─── Task material ───

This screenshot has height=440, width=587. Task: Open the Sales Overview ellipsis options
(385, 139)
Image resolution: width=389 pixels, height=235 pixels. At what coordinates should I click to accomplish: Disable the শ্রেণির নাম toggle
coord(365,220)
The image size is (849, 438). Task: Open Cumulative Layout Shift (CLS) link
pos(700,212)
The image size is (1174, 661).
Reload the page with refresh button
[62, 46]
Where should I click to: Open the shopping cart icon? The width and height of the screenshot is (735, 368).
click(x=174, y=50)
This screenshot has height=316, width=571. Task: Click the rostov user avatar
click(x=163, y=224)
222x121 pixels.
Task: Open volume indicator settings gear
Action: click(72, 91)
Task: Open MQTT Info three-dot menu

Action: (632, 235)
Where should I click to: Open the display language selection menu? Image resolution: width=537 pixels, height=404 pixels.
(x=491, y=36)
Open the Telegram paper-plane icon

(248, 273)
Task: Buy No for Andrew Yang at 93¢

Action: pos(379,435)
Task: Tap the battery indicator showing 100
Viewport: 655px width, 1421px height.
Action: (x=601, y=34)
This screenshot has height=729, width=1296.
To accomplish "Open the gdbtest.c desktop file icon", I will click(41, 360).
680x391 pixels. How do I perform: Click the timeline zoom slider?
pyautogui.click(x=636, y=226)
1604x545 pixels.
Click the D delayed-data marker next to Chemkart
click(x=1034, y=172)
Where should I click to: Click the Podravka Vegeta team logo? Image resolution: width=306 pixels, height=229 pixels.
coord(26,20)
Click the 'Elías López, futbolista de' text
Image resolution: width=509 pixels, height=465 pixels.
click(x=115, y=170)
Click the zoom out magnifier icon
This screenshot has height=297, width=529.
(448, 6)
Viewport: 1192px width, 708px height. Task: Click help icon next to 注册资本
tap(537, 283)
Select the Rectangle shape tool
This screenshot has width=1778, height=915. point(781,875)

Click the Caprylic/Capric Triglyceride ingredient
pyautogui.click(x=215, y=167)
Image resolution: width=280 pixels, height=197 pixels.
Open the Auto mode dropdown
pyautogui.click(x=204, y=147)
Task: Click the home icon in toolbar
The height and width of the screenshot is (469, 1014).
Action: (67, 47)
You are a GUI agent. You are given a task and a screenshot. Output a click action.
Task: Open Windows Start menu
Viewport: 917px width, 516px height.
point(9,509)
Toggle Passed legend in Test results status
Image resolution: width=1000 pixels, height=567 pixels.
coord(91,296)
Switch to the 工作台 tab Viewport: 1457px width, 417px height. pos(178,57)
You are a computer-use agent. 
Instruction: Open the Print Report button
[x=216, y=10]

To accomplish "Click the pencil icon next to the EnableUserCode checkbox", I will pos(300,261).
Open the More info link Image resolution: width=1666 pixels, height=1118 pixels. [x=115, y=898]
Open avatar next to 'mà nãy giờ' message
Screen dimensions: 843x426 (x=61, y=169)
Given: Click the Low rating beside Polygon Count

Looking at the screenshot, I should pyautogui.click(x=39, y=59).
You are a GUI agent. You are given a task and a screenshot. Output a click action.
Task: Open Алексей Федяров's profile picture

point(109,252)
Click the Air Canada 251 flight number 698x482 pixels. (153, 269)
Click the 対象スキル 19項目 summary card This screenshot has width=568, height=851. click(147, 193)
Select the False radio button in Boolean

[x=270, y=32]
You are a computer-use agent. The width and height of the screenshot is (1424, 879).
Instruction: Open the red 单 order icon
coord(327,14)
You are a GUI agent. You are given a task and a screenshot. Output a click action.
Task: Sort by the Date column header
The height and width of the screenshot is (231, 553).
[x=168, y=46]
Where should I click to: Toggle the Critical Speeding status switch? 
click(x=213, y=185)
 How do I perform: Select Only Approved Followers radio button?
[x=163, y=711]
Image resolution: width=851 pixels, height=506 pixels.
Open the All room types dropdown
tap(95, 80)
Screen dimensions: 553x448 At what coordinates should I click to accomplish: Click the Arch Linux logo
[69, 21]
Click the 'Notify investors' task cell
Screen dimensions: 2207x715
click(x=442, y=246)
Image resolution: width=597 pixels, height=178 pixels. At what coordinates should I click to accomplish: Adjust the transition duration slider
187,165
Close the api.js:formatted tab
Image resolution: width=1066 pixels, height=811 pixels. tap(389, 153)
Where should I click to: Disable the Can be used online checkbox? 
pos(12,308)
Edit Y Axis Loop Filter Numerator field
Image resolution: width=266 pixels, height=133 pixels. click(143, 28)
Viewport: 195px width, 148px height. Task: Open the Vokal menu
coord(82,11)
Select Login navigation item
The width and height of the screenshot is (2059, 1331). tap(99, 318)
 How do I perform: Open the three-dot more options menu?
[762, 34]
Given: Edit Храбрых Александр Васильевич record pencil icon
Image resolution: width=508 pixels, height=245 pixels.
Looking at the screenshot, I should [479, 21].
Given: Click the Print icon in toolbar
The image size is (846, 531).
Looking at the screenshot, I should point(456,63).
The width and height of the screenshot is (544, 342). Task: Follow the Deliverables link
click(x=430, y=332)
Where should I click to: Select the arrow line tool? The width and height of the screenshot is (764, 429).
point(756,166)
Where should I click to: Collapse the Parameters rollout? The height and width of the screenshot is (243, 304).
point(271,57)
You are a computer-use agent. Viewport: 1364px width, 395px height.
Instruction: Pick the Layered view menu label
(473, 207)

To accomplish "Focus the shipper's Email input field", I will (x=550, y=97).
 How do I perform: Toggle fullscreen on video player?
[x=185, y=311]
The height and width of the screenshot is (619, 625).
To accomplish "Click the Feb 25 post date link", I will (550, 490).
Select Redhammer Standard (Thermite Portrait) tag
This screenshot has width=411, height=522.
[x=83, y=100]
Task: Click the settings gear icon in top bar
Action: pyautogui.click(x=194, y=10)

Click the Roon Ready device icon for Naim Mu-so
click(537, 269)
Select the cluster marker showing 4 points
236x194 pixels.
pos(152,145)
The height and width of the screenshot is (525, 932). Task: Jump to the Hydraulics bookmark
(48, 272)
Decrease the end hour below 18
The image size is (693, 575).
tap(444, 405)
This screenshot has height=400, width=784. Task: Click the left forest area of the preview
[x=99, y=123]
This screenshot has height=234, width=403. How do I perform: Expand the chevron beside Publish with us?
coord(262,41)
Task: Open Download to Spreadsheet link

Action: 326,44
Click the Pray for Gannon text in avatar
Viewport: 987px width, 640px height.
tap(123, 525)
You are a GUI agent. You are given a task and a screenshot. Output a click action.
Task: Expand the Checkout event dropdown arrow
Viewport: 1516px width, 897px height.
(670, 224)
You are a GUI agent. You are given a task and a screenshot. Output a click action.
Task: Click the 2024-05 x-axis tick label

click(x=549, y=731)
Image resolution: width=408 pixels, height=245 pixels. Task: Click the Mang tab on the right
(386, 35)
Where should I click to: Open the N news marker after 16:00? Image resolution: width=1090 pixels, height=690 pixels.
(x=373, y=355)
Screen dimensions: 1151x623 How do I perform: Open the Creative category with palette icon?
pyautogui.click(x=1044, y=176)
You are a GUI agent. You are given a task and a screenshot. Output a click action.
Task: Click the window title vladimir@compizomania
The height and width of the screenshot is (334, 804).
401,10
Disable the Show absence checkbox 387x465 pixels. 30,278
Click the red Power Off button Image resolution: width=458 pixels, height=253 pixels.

───

* **Written exercise**:
Update the items above by replacing "shopping cart icon" with "cart button", leaving everything else unchanged.

* **Answer to this problem**:
This screenshot has height=440, width=587. Task: Open the Sales Overview ellipsis options
(385, 139)
Image resolution: width=389 pixels, height=235 pixels. At what coordinates should I click to accomplish: Disable the শ্রেণির নাম toggle
coord(365,220)
The image size is (849, 438). Task: Open Cumulative Layout Shift (CLS) link
pos(700,212)
The image size is (1174, 661).
Reload the page with refresh button
[62, 46]
Where should I click to: Open the cart button? The width and height of the screenshot is (735, 368).
click(x=174, y=50)
This screenshot has height=316, width=571. Task: Click the rostov user avatar
click(x=163, y=224)
222x121 pixels.
Task: Open volume indicator settings gear
Action: click(72, 91)
Task: Open MQTT Info three-dot menu

Action: (632, 235)
Where should I click to: Open the display language selection menu? Image resolution: width=537 pixels, height=404 pixels.
(x=491, y=36)
Open the Telegram paper-plane icon

(248, 273)
Task: Buy No for Andrew Yang at 93¢

Action: pos(379,435)
Task: Tap the battery indicator showing 100
Viewport: 655px width, 1421px height.
Action: (x=601, y=34)
This screenshot has height=729, width=1296.
To accomplish "Open the gdbtest.c desktop file icon", I will click(41, 360).
680x391 pixels. How do I perform: Click the timeline zoom slider?
pyautogui.click(x=636, y=226)
1604x545 pixels.
Click the D delayed-data marker next to Chemkart
click(x=1034, y=172)
Where should I click to: Click the Podravka Vegeta team logo? Image resolution: width=306 pixels, height=229 pixels.
coord(26,20)
Click the 'Elías López, futbolista de' text
Image resolution: width=509 pixels, height=465 pixels.
click(x=115, y=170)
Click the zoom out magnifier icon
This screenshot has height=297, width=529.
(448, 6)
Viewport: 1192px width, 708px height. Task: Click help icon next to 注册资本
tap(537, 283)
Select the Rectangle shape tool
This screenshot has width=1778, height=915. point(781,875)

Click the Caprylic/Capric Triglyceride ingredient
pyautogui.click(x=215, y=167)
Image resolution: width=280 pixels, height=197 pixels.
Open the Auto mode dropdown
pyautogui.click(x=204, y=147)
Task: Click the home icon in toolbar
The height and width of the screenshot is (469, 1014).
Action: (67, 47)
You are a GUI agent. You are given a task and a screenshot. Output a click action.
Task: Open Windows Start menu
Viewport: 917px width, 516px height.
point(9,509)
Toggle Passed legend in Test results status
Image resolution: width=1000 pixels, height=567 pixels.
coord(91,296)
Switch to the 工作台 tab Viewport: 1457px width, 417px height. pos(178,57)
You are a computer-use agent. 
Instruction: Open the Print Report button
[x=216, y=10]

To accomplish "Click the pencil icon next to the EnableUserCode checkbox", I will pos(300,261).
Open the More info link Image resolution: width=1666 pixels, height=1118 pixels. [x=115, y=898]
Open avatar next to 'mà nãy giờ' message
Screen dimensions: 843x426 (x=61, y=169)
Given: Click the Low rating beside Polygon Count

Looking at the screenshot, I should pyautogui.click(x=39, y=59).
You are a GUI agent. You are given a task and a screenshot. Output a click action.
Task: Open Алексей Федяров's profile picture

point(109,252)
Click the Air Canada 251 flight number 698x482 pixels. (153, 269)
Click the 対象スキル 19項目 summary card This screenshot has width=568, height=851. click(147, 193)
Select the False radio button in Boolean

[x=270, y=32]
You are a computer-use agent. The width and height of the screenshot is (1424, 879).
Instruction: Open the red 单 order icon
coord(327,14)
You are a GUI agent. You are given a task and a screenshot. Output a click action.
Task: Sort by the Date column header
The height and width of the screenshot is (231, 553).
[x=168, y=46]
Where should I click to: Toggle the Critical Speeding status switch? 
click(x=213, y=185)
 How do I perform: Select Only Approved Followers radio button?
[x=163, y=711]
Image resolution: width=851 pixels, height=506 pixels.
Open the All room types dropdown
tap(95, 80)
Screen dimensions: 553x448 At what coordinates should I click to accomplish: Click the Arch Linux logo
[69, 21]
Click the 'Notify investors' task cell
Screen dimensions: 2207x715
click(x=442, y=246)
Image resolution: width=597 pixels, height=178 pixels. At what coordinates should I click to accomplish: Adjust the transition duration slider
187,165
Close the api.js:formatted tab
Image resolution: width=1066 pixels, height=811 pixels. tap(389, 153)
Where should I click to: Disable the Can be used online checkbox? 
pos(12,308)
Edit Y Axis Loop Filter Numerator field
Image resolution: width=266 pixels, height=133 pixels. click(143, 28)
Viewport: 195px width, 148px height. Task: Open the Vokal menu
coord(82,11)
Select Login navigation item
The width and height of the screenshot is (2059, 1331). tap(99, 318)
 How do I perform: Open the three-dot more options menu?
[762, 34]
Given: Edit Храбрых Александр Васильевич record pencil icon
Image resolution: width=508 pixels, height=245 pixels.
Looking at the screenshot, I should [479, 21].
Given: Click the Print icon in toolbar
The image size is (846, 531).
Looking at the screenshot, I should point(456,63).
The width and height of the screenshot is (544, 342). Task: Follow the Deliverables link
click(x=430, y=332)
Where should I click to: Select the arrow line tool? The width and height of the screenshot is (764, 429).
point(756,166)
Where should I click to: Collapse the Parameters rollout? The height and width of the screenshot is (243, 304).
point(271,57)
You are a computer-use agent. Viewport: 1364px width, 395px height.
Instruction: Pick the Layered view menu label
(473, 207)

To accomplish "Focus the shipper's Email input field", I will (x=550, y=97).
 How do I perform: Toggle fullscreen on video player?
[x=185, y=311]
The height and width of the screenshot is (619, 625).
To accomplish "Click the Feb 25 post date link", I will (550, 490).
Select Redhammer Standard (Thermite Portrait) tag
This screenshot has width=411, height=522.
[x=83, y=100]
Task: Click the settings gear icon in top bar
Action: pyautogui.click(x=194, y=10)

Click the Roon Ready device icon for Naim Mu-so
click(537, 269)
Select the cluster marker showing 4 points
236x194 pixels.
pos(152,145)
The height and width of the screenshot is (525, 932). Task: Jump to the Hydraulics bookmark
(48, 272)
Decrease the end hour below 18
The image size is (693, 575).
tap(444, 405)
This screenshot has height=400, width=784. Task: Click the left forest area of the preview
[x=99, y=123]
This screenshot has height=234, width=403. How do I perform: Expand the chevron beside Publish with us?
coord(262,41)
Task: Open Download to Spreadsheet link

Action: 326,44
Click the Pray for Gannon text in avatar
Viewport: 987px width, 640px height.
tap(123, 525)
You are a GUI agent. You are given a task and a screenshot. Output a click action.
Task: Expand the Checkout event dropdown arrow
Viewport: 1516px width, 897px height.
(670, 224)
You are a GUI agent. You are given a task and a screenshot. Output a click action.
Task: Click the 2024-05 x-axis tick label

click(x=549, y=731)
Image resolution: width=408 pixels, height=245 pixels. Task: Click the Mang tab on the right
(386, 35)
Where should I click to: Open the N news marker after 16:00? Image resolution: width=1090 pixels, height=690 pixels.
(x=373, y=355)
Screen dimensions: 1151x623 How do I perform: Open the Creative category with palette icon?
pyautogui.click(x=1044, y=176)
You are a GUI agent. You are given a task and a screenshot. Output a click action.
Task: Click the window title vladimir@compizomania
The height and width of the screenshot is (334, 804).
401,10
Disable the Show absence checkbox 387x465 pixels. 30,278
Click the red Power Off button Image resolution: width=458 pixels, height=253 pixels.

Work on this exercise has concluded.